● **MATERIAL FOR THIS EXERCISE**:
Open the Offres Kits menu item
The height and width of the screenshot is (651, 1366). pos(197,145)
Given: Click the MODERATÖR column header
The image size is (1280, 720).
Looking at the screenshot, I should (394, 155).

● **WHAT YOU WILL DO**: Give the data back exactly as it stands.

● **ANSWER TO THIS EXERCISE**:
Open the Offres Kits menu item
The height and width of the screenshot is (651, 1366). pos(197,145)
Given: Click the MODERATÖR column header
The image size is (1280, 720).
Looking at the screenshot, I should (394, 155).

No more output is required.